Would you reproduce all of the entries exactly?
BEGIN
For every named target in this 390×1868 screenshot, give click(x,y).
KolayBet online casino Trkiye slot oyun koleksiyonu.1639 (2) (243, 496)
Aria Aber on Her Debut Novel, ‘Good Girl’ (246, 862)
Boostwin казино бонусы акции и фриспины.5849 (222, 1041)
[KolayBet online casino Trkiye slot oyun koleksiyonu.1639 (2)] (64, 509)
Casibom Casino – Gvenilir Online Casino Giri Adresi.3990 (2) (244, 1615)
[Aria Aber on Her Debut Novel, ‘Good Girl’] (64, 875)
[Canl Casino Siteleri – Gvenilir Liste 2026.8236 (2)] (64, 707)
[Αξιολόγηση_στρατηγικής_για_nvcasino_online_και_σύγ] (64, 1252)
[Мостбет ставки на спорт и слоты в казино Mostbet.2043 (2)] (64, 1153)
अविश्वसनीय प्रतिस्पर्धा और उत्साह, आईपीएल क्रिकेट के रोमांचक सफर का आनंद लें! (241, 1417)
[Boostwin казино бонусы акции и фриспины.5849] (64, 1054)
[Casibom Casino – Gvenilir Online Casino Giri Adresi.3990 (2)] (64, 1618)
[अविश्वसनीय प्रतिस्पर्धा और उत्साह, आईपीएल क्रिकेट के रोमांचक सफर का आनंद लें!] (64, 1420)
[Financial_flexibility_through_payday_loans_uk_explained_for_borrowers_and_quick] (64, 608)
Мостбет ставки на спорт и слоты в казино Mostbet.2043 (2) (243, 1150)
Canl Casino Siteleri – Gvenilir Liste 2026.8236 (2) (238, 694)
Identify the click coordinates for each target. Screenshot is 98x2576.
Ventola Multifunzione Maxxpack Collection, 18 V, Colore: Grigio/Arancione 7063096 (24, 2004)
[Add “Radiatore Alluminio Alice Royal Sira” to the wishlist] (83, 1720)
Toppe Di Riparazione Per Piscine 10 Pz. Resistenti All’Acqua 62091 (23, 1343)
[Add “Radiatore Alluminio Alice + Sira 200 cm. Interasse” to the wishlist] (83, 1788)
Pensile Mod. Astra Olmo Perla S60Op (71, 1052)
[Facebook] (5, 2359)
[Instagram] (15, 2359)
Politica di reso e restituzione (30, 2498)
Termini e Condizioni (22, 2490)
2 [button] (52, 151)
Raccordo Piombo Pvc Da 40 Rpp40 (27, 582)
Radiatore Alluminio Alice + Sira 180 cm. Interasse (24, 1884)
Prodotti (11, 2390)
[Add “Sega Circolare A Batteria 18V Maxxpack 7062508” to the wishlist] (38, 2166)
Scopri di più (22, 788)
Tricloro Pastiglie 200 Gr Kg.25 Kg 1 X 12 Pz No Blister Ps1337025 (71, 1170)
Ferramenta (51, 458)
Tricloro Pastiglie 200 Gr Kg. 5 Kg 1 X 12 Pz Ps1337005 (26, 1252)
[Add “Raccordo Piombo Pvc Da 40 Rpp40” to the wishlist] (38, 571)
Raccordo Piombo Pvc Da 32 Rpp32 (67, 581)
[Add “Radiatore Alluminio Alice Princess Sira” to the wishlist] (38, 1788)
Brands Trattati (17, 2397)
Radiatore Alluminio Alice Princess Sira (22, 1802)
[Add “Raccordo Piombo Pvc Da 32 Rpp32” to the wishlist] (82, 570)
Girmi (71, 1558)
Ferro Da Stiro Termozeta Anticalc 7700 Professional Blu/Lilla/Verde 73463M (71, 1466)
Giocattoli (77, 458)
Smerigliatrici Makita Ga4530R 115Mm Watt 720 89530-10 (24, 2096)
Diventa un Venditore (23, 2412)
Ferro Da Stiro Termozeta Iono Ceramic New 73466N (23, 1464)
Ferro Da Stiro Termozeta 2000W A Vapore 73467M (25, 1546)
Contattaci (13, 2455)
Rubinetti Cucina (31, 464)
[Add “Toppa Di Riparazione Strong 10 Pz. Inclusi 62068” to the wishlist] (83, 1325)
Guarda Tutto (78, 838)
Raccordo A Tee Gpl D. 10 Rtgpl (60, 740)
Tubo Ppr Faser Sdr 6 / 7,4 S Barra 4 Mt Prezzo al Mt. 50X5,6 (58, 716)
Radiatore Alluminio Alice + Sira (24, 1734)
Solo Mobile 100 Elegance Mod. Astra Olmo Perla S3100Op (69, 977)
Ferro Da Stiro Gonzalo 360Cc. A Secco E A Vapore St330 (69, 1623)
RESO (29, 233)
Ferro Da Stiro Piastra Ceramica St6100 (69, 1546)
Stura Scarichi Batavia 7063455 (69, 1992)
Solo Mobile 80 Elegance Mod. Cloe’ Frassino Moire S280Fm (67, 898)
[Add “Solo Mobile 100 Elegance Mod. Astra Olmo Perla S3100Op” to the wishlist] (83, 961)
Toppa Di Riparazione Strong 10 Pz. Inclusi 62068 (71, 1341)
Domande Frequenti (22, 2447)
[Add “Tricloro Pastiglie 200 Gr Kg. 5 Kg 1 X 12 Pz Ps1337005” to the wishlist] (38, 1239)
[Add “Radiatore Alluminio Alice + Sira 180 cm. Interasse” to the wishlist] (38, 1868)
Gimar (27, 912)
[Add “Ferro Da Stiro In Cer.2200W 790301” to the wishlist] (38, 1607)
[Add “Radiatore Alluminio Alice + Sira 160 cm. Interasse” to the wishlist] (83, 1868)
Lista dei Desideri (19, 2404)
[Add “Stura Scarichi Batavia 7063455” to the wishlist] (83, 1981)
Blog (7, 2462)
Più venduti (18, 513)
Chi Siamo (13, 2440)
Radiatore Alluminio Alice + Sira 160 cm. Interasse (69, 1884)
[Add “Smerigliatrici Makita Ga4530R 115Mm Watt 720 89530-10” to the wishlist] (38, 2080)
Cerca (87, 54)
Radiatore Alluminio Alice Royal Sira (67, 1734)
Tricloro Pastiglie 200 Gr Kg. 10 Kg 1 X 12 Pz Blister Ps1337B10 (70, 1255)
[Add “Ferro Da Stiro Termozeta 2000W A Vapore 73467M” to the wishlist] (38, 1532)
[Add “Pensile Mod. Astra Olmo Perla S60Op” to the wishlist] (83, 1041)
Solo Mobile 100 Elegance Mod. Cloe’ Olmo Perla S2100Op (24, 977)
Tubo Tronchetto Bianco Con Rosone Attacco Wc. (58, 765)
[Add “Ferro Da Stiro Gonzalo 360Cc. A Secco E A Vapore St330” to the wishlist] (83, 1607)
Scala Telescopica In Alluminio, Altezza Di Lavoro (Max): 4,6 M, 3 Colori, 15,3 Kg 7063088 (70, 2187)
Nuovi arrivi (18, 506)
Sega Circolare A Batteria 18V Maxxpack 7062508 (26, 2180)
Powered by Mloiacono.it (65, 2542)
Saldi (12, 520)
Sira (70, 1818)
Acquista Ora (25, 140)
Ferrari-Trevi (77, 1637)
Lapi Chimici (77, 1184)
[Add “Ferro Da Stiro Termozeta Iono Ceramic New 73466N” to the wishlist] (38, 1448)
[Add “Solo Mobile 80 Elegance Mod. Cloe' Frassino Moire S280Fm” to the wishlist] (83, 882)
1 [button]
END
* ANSWER BOX:
For every named target in this 390×1868 screenshot, give click(x,y).
KolayBet online casino Trkiye slot oyun koleksiyonu.1639 (2) (243, 496)
Aria Aber on Her Debut Novel, ‘Good Girl’ (246, 862)
Boostwin казино бонусы акции и фриспины.5849 (222, 1041)
[KolayBet online casino Trkiye slot oyun koleksiyonu.1639 (2)] (64, 509)
Casibom Casino – Gvenilir Online Casino Giri Adresi.3990 (2) (244, 1615)
[Aria Aber on Her Debut Novel, ‘Good Girl’] (64, 875)
[Canl Casino Siteleri – Gvenilir Liste 2026.8236 (2)] (64, 707)
[Αξιολόγηση_στρατηγικής_για_nvcasino_online_και_σύγ] (64, 1252)
[Мостбет ставки на спорт и слоты в казино Mostbet.2043 (2)] (64, 1153)
अविश्वसनीय प्रतिस्पर्धा और उत्साह, आईपीएल क्रिकेट के रोमांचक सफर का आनंद लें! (241, 1417)
[Boostwin казино бонусы акции и фриспины.5849] (64, 1054)
[Casibom Casino – Gvenilir Online Casino Giri Adresi.3990 (2)] (64, 1618)
[अविश्वसनीय प्रतिस्पर्धा और उत्साह, आईपीएल क्रिकेट के रोमांचक सफर का आनंद लें!] (64, 1420)
[Financial_flexibility_through_payday_loans_uk_explained_for_borrowers_and_quick] (64, 608)
Мостбет ставки на спорт и слоты в казино Mostbet.2043 (2) (243, 1150)
Canl Casino Siteleri – Gvenilir Liste 2026.8236 (2) (238, 694)
Identify the click coordinates for each target. Screenshot is 98x2576.
Ventola Multifunzione Maxxpack Collection, 18 V, Colore: Grigio/Arancione 7063096 (24, 2004)
[Add “Radiatore Alluminio Alice Royal Sira” to the wishlist] (83, 1720)
Toppe Di Riparazione Per Piscine 10 Pz. Resistenti All’Acqua 62091 (23, 1343)
[Add “Radiatore Alluminio Alice + Sira 200 cm. Interasse” to the wishlist] (83, 1788)
Pensile Mod. Astra Olmo Perla S60Op (71, 1052)
[Facebook] (5, 2359)
[Instagram] (15, 2359)
Politica di reso e restituzione (30, 2498)
Termini e Condizioni (22, 2490)
2 [button] (52, 151)
Raccordo Piombo Pvc Da 40 Rpp40 (27, 582)
Radiatore Alluminio Alice + Sira 180 cm. Interasse (24, 1884)
Prodotti (11, 2390)
[Add “Sega Circolare A Batteria 18V Maxxpack 7062508” to the wishlist] (38, 2166)
Scopri di più (22, 788)
Tricloro Pastiglie 200 Gr Kg.25 Kg 1 X 12 Pz No Blister Ps1337025 (71, 1170)
Ferramenta (51, 458)
Tricloro Pastiglie 200 Gr Kg. 5 Kg 1 X 12 Pz Ps1337005 (26, 1252)
[Add “Raccordo Piombo Pvc Da 40 Rpp40” to the wishlist] (38, 571)
Raccordo Piombo Pvc Da 32 Rpp32 (67, 581)
[Add “Radiatore Alluminio Alice Princess Sira” to the wishlist] (38, 1788)
Brands Trattati (17, 2397)
Radiatore Alluminio Alice Princess Sira (22, 1802)
[Add “Raccordo Piombo Pvc Da 32 Rpp32” to the wishlist] (82, 570)
Girmi (71, 1558)
Ferro Da Stiro Termozeta Anticalc 7700 Professional Blu/Lilla/Verde 73463M (71, 1466)
Giocattoli (77, 458)
Smerigliatrici Makita Ga4530R 115Mm Watt 720 89530-10 (24, 2096)
Diventa un Venditore (23, 2412)
Ferro Da Stiro Termozeta Iono Ceramic New 73466N (23, 1464)
Ferro Da Stiro Termozeta 2000W A Vapore 73467M (25, 1546)
Contattaci (13, 2455)
Rubinetti Cucina (31, 464)
[Add “Toppa Di Riparazione Strong 10 Pz. Inclusi 62068” to the wishlist] (83, 1325)
Guarda Tutto (78, 838)
Raccordo A Tee Gpl D. 10 Rtgpl (60, 740)
Tubo Ppr Faser Sdr 6 / 7,4 S Barra 4 Mt Prezzo al Mt. 50X5,6 (58, 716)
Radiatore Alluminio Alice + Sira (24, 1734)
Solo Mobile 100 Elegance Mod. Astra Olmo Perla S3100Op (69, 977)
Ferro Da Stiro Gonzalo 360Cc. A Secco E A Vapore St330 (69, 1623)
RESO (29, 233)
Ferro Da Stiro Piastra Ceramica St6100 (69, 1546)
Stura Scarichi Batavia 7063455 (69, 1992)
Solo Mobile 80 Elegance Mod. Cloe’ Frassino Moire S280Fm (67, 898)
[Add “Solo Mobile 100 Elegance Mod. Astra Olmo Perla S3100Op” to the wishlist] (83, 961)
Toppa Di Riparazione Strong 10 Pz. Inclusi 62068 (71, 1341)
Domande Frequenti (22, 2447)
[Add “Tricloro Pastiglie 200 Gr Kg. 5 Kg 1 X 12 Pz Ps1337005” to the wishlist] (38, 1239)
[Add “Radiatore Alluminio Alice + Sira 180 cm. Interasse” to the wishlist] (38, 1868)
Gimar (27, 912)
[Add “Ferro Da Stiro In Cer.2200W 790301” to the wishlist] (38, 1607)
[Add “Radiatore Alluminio Alice + Sira 160 cm. Interasse” to the wishlist] (83, 1868)
Lista dei Desideri (19, 2404)
[Add “Stura Scarichi Batavia 7063455” to the wishlist] (83, 1981)
Blog (7, 2462)
Più venduti (18, 513)
Chi Siamo (13, 2440)
Radiatore Alluminio Alice + Sira 160 cm. Interasse (69, 1884)
[Add “Smerigliatrici Makita Ga4530R 115Mm Watt 720 89530-10” to the wishlist] (38, 2080)
Cerca (87, 54)
Radiatore Alluminio Alice Royal Sira (67, 1734)
Tricloro Pastiglie 200 Gr Kg. 10 Kg 1 X 12 Pz Blister Ps1337B10 (70, 1255)
[Add “Ferro Da Stiro Termozeta 2000W A Vapore 73467M” to the wishlist] (38, 1532)
[Add “Pensile Mod. Astra Olmo Perla S60Op” to the wishlist] (83, 1041)
Solo Mobile 100 Elegance Mod. Cloe’ Olmo Perla S2100Op (24, 977)
Tubo Tronchetto Bianco Con Rosone Attacco Wc. (58, 765)
[Add “Ferro Da Stiro Gonzalo 360Cc. A Secco E A Vapore St330” to the wishlist] (83, 1607)
Scala Telescopica In Alluminio, Altezza Di Lavoro (Max): 4,6 M, 3 Colori, 15,3 Kg 7063088 (70, 2187)
Nuovi arrivi (18, 506)
Sega Circolare A Batteria 18V Maxxpack 7062508 (26, 2180)
Powered by Mloiacono.it (65, 2542)
Saldi (12, 520)
Sira (70, 1818)
Acquista Ora (25, 140)
Ferrari-Trevi (77, 1637)
Lapi Chimici (77, 1184)
[Add “Ferro Da Stiro Termozeta Iono Ceramic New 73466N” to the wishlist] (38, 1448)
[Add “Solo Mobile 80 Elegance Mod. Cloe' Frassino Moire S280Fm” to the wishlist] (83, 882)
1 [button]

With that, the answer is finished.